ShortTracks

Useful length- and strand-based coverage files (bigwig) from small RNA-seq alignments (BAM)

Conda

Author

Michael J. Axtell, The Pennsylvania State University, mja18@psu.edu

Synopsis

Flexible conversion of BAM-formatted alignment into one or more bigwig coverage files, based on query lengths or readgroups and strandedness. Especially useful when viewed with the JBrowse2 https://jbrowse.org/jb2/ multi-wiggle track feature.

Install

Install with conda

Install conda with the bioconda https://bioconda.github.io channel properly configured, then:

Linux, Intel-based Macs

conda install shorttracks

Silicon-based Macs

Not all dependencies are available for Silicon-based Macs at this time, so the following work around is required

conda create --name shorttracks
conda activate shorttracks
conda config --env --set subdir osx-64
conda install shorttracks

Manual install

First install dependencies / create an environment with these in the path

python (>=3.10)
samtools (>= 1.10) https://www.htslib.org
wigToBigWig https://genome.ucsc.edu/goldenPath/help/bigWig.html

Then, copy the ShortTracks script somewhere to your $PATH or environment.

Usage

ShortTracks [-h] [--version] [--mode {simple,readgroup,readlength}] [--stranded] --bamfile BAMFILE

Options

-h : Display help message then quit
--version : Display version information then quit
--mode : Set the mode. Either simple, readgroup, or readlength. Defaults to simple
--stranded : If set, create a plus and minus-strand track for each trim.
--bamfile (required) : Path to the bamfile being processed
- As of version 1.2, ShortTracks understands and properly handles both ‘verbose’ BAM files (where multiple reads of the same sequence are present as separate alignment lines at the same genomic position) and ShortStack’s ‘condensed’ BAM files (where multiple reads of the same sequence have been collapsed into single alignments at any one genomic position). For more about ‘condensed’ BAM files for small RNAs, see ShortStack’s documentation.

Modes

simple

The simple mode (the default) processes the entire bam file (i.e. no splitting by read group or by read length.

readgroup

If separate files for each readgroup are produced. The denominator for the read-per-million calculation is based on the total reads in each read group (so the resulting values are comparable between readgroups).

readlength

Four separate files, based on read lengths, are produced: 21, 22, 23-24, and all others. These size separations mirror functionally distinct types of small RNAs from plants.

Common views

Using read lengths

ShortTracks --bamfile yourreads.bam --mode readlength --stranded

This will create 8 different bigwig files: 21, 22, 23-24, and other, with plus and minus strands for each. All are normalized to reads per million with respect to the entire original file.

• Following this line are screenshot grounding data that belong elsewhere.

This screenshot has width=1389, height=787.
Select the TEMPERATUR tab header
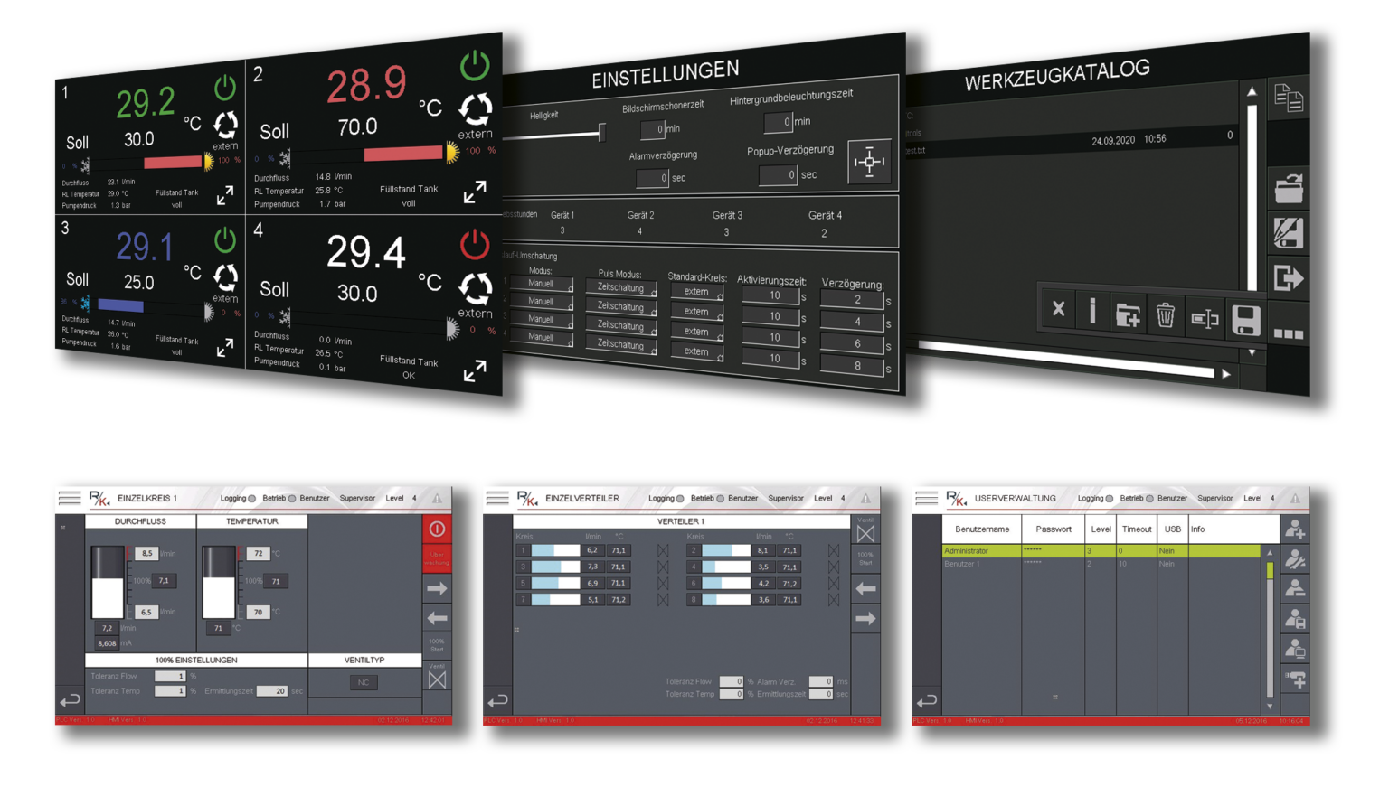coord(252,521)
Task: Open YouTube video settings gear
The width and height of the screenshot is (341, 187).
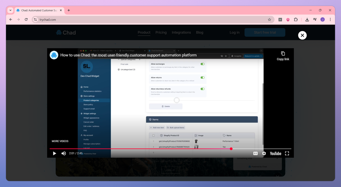Action: point(264,153)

Load onto jBrowse2: add track –> multi-wiggle track

In the track settings, set renderer type to ‘xyplot’:

Then in the track settings, choose Edit colors/arrangement:

Set the colors and order like so:

21 plus and minus: blue
22 plus and minus: mediumseagreen
23-24 plus and minus: tomato
other : gray

Then you have a track that looks like:

The xyplot is subject to overplotting. With the suggested settings the other (gray) is on top, followed by 23-24 (tomato), then 22 (mediumseagreen), and 21 on the bottom (blue). If overplotting is a concern, you can change the renderer type to ‘multiline’:

Using read groups

When you have a single bam file that contains reads from multiple different samples, and the samples have different readgroup (RG) tags:

ShortTracks --bamfile yourreads.bam --mode readgroup

This creates a separate bigwig file for each readgroup that is present (job will abort if the bam file contains no read groups).

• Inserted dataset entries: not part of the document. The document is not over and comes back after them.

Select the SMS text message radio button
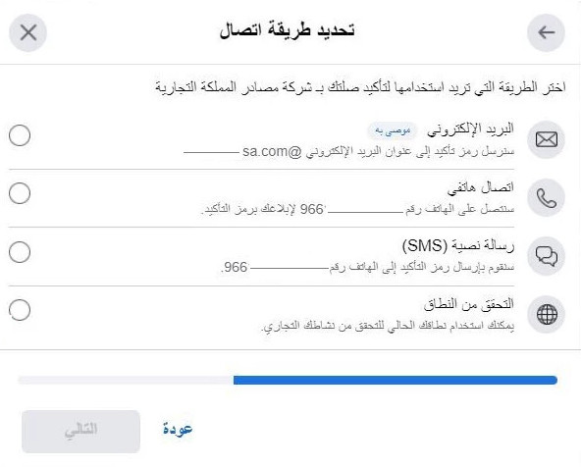The height and width of the screenshot is (467, 581). point(20,252)
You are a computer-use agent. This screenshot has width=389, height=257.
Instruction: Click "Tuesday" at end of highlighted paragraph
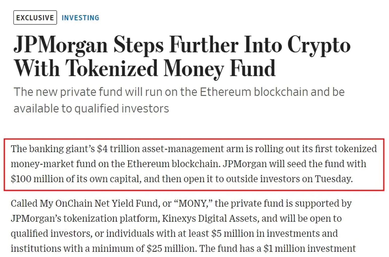coord(333,179)
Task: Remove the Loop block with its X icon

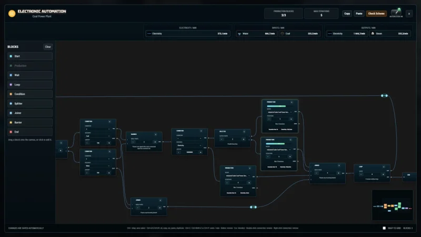Action: point(384,167)
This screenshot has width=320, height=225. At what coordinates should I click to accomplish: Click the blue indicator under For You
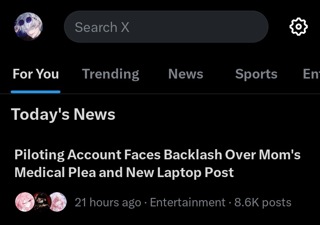36,92
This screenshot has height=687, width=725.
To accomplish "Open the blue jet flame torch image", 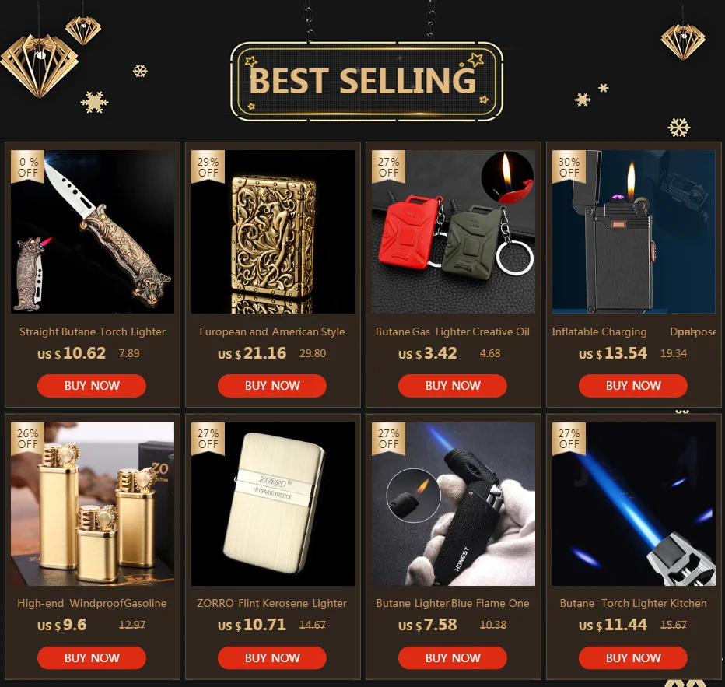I will click(633, 504).
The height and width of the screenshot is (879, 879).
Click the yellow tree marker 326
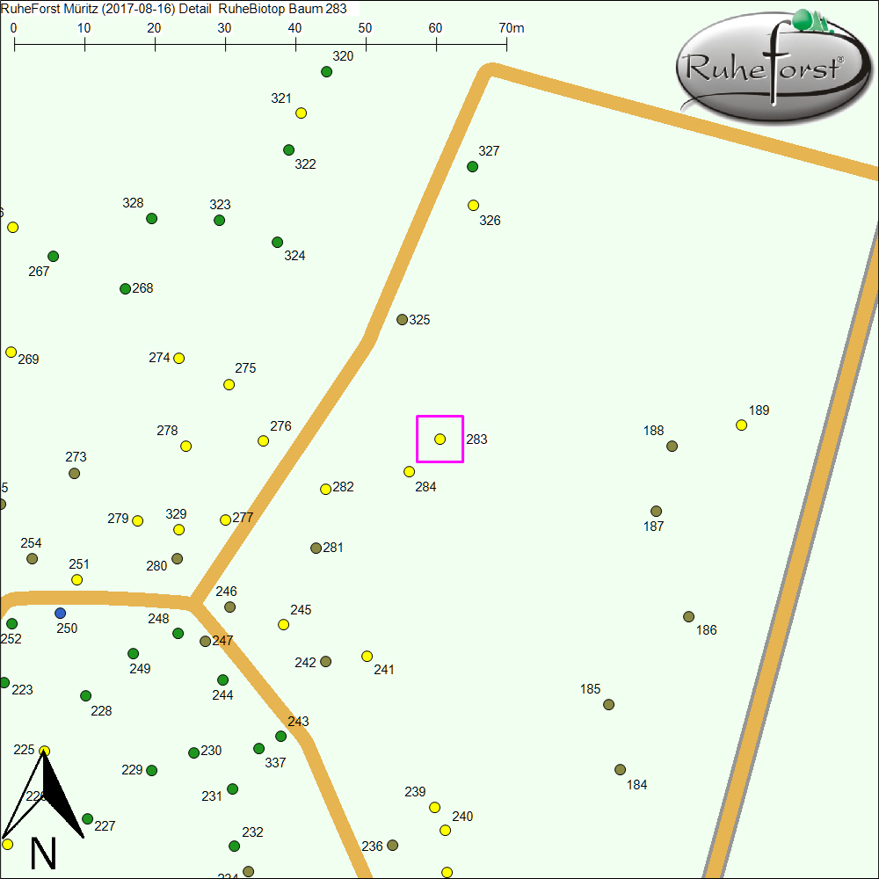[x=473, y=206]
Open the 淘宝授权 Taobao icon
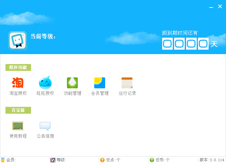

The reads-per-million scale of each read group file separate .. so that the final outputs are fair comparsions of normalized coverage between the different samples. This is useful for visually ascertaining differences in accumulation between samples.

Load the files into jBrowse2 as a multi-wiggle track, and then set the renderer type to ‘multirowdensity’:

This shows quickly differences in normalized coverage among the various readgroups. The example image below shows only two readgroups.

How it works

Raw depths by chromosomal position are first calculated using samtools and written to disk.
Depths are converted to reads per million and then re-formatted into wiggle files.
The wiggle files are converted to bigwig files.